The Tiers: A Breakdown
First off, there are four college tiers. Let’s learn a little about each one:
- Tier 1: Private schools that invest as much (or more) in research than educating undergraduates
- Cost to Attend: $40,000-$50,000/year
- Tier 2: Private liberal arts colleges that do not focus on research
- Cost to Attend: $30,000-$40,000/year
- Tier 3: Major public research universities
- Cost to Attend: $10,000-$30,000/year
- Tier 4: Every other college including each state’s community college system
- Cost to Attend: $0-$30,000/year
Something interesting to note is that before the mid-1980s, the concept of college tiers didn’t exist. What was just a term used by statisticians became a successful marketing ploy that big-name colleges use to build their brands.
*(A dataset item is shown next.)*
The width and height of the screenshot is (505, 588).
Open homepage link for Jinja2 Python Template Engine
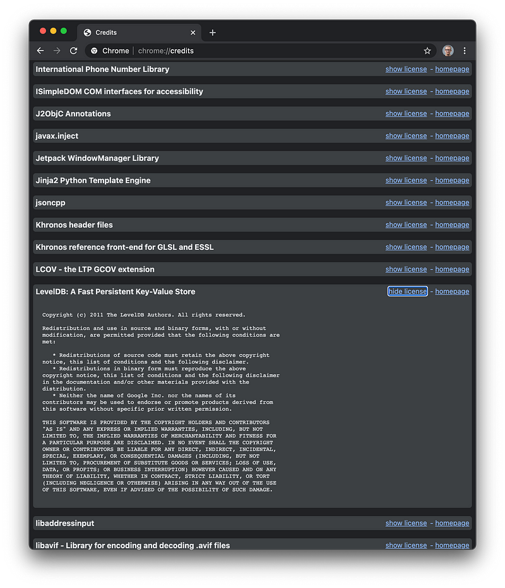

So if tiers are mostly about marketing, will they impact your life during and after college?
What Tiers Mean for You
If you have plans to earn a master’s or doctoral degree, then college tiers matter when you’re applying to graduate school. In a nutshell, graduate programs at tier 1 and 2 schools want applicants who earned their bachelor’s degrees from tier 1 and 2 schools. The reasons for this are two-fold. First of all, when reviewing applicants that graduated from tier 1 and 2 schools, admission counselors know that the quality of education these applicants received was on par with or exceeded that of the programs at their university. Secondly, it looks better for them if they accept more candidates from these schools. But if you’re not planning to go beyond your bachelor’s, then it doesn’t matter where you receive your degree.
No matter your final level of education, where you earned your degree quickly falls in significance compared to your on-the-job performance after graduation. Apply this line of thinking to the colleges and universities on your short list by considering the questions below:
Tiers 1 & 2
- Will attending mean that I go into debt?
- If the answer is ‘yes,’ you may want to reconsider.
- Despite the school’s big name and reputation, does it offer academic programs that interest me?
- This is also a vital tier 3 and 4 question.
Tiers 3 & 4
- Does this program provide a good education?
- Research what former students are saying about their experiences. Although the college landscape has improved in the last few years, there are still many ‘colleges’ that do a poor job educating students or rip them off.
- Am I interested in starting my degree at one of these schools before transferring to a tier 1 or 2 school?
- Many undergraduates choose this route to save money on their educations.
If you aspire to a career in academia, then yes, college tiers matter a lot. If other career paths interest you, college tiers take a backseat to other factors such as your ability to pay. So don’t let advertising alone reel you in. Do your research, and apply to the colleges and universities where you can get the best bang for your buck.